On the other hand your quality manual may carry a statement like: "Company X performs design validation as appropriate for the specific contract requirements. Even here - it's dicy using the words As Appropriate anywhere. You best be ready to explain what is appropriate and what is not and where the distinction (what is appropriate and what is not appropriate) is defined anywhere.

Instead of your "The suppliers design activity should be qualified in the following skills as appropriate:", word it to say: "Company X's design engineering department has personnel qualified in the following skills:" and then list the skills.

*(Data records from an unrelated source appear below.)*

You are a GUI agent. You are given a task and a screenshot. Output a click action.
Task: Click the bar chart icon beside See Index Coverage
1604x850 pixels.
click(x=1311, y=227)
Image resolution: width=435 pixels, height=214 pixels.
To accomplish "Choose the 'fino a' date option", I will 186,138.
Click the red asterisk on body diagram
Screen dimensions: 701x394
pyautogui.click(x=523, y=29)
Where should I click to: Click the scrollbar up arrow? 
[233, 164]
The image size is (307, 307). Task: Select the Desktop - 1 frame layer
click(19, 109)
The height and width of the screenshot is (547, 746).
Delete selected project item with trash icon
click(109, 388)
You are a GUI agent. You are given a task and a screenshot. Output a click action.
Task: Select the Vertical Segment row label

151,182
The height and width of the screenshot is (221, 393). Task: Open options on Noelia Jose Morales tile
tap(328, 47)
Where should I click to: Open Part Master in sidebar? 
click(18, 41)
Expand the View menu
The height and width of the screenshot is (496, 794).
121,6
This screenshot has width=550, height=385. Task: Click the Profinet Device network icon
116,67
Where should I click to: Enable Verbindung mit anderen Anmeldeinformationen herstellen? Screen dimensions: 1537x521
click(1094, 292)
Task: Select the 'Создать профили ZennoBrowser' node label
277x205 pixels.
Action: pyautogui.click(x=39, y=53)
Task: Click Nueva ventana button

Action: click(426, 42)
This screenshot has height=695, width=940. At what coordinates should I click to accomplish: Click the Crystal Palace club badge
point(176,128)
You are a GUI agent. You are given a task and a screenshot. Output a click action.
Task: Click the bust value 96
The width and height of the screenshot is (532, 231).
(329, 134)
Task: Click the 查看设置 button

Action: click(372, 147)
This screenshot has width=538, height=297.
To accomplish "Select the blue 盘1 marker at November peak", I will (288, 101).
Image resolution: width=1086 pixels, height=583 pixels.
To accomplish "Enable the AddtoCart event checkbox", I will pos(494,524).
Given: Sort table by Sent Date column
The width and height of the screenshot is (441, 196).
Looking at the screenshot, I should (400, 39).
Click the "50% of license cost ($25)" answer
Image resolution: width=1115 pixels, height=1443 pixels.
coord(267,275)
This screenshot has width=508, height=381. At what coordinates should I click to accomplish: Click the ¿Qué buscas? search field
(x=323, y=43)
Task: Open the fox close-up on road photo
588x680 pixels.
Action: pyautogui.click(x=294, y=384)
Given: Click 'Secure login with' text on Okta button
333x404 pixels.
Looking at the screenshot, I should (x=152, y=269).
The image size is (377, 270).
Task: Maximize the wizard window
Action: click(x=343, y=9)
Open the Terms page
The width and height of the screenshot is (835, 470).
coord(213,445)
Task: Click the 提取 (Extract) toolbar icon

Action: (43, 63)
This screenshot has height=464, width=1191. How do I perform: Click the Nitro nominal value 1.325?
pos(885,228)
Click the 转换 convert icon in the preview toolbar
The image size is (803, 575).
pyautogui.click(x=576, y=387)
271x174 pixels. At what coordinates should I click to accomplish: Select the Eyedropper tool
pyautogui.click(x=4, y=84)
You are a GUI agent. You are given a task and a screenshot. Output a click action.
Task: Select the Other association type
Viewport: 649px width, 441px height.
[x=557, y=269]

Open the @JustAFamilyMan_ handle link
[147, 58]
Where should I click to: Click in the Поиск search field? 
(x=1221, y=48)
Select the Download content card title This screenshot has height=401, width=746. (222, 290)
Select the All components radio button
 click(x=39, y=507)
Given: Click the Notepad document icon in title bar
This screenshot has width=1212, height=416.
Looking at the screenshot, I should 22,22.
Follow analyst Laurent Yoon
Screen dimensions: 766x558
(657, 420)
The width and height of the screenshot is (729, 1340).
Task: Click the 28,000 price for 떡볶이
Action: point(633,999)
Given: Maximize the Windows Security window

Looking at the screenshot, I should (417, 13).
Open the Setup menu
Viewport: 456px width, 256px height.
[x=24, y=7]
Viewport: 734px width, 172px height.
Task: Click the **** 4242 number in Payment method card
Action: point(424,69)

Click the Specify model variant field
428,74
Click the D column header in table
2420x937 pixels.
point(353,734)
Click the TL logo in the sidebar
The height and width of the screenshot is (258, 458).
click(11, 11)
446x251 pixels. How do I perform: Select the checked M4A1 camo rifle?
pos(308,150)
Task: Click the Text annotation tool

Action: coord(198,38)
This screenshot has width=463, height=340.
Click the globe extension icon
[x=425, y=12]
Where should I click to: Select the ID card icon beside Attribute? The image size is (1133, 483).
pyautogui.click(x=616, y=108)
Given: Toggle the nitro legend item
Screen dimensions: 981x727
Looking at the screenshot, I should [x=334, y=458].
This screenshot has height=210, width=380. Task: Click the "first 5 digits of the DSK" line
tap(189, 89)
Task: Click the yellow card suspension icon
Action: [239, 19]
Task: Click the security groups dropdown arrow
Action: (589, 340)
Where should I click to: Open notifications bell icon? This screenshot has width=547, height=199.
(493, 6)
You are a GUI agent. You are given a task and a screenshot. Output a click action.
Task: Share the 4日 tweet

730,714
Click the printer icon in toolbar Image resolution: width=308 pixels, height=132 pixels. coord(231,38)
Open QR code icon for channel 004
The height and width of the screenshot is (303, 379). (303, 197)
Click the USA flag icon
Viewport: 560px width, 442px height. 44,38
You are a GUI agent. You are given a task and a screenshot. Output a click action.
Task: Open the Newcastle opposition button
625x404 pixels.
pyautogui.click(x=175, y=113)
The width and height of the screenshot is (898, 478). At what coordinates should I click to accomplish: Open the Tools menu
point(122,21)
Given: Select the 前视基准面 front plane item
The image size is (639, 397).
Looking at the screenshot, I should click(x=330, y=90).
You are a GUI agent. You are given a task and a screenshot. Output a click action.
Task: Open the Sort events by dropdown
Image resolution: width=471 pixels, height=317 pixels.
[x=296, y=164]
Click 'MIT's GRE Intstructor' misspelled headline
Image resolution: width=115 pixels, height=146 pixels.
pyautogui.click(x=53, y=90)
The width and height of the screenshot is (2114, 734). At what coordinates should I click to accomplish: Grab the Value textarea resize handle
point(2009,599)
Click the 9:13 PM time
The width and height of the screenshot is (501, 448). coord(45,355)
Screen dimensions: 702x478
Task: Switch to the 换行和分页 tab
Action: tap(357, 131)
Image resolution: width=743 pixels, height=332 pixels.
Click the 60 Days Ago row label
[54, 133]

It's supposed to be your company quality manual so saying "...should..." is really pretty far off the idea, it being your company manual and all that.

The auditor has some points, but then again, a lot has to do with how you explain everything.
 

barb butrym

Quite Involved in Discussions
Not only be ready to defend it, but EVERYONE intervierwed "shall" give the same scenarios of when it is appropriate ...must safer to add a little guideance there.
 
B

Batman

I have been told by several QS consultants from a couple of different companies that using "as appropriate" and "if applicable" and statements like that was OK, as long as somewhere else it was stated when it was appropriate or applicable. These are usually found in a Level I generic quality manual.

Example - Level I states XYZ company uses statistical techniques where (or when) appropriate.
Auditor is lead to an area where a work instruction states applying [a form of] SPC to set-up approvals.
In Purchasing, the auditor sees Pareto charts used to prioritize supplier performance issues.

On the other hand, I have seen "as appropriate" written to avoid specifying good practices in procedures. This usually leads to interpretations, and we all know what that means...
 

Marc

Fully vaccinated are you?
Leader
You best be ready to explain what is appropriate and what is not and where the distinction (what is appropriate and what is not appropriate) is defined...
My point exactly.
 
S

Sam

IMO, Always write in the present or the past tense, define when applicable and appropriate and keep in mind that OQE is the result to satisfy the question.
 

Marc

Fully vaccinated are you?
Leader
I agree. Proper english is important. The future tense typically isn't appropriate for a company manual or related documents.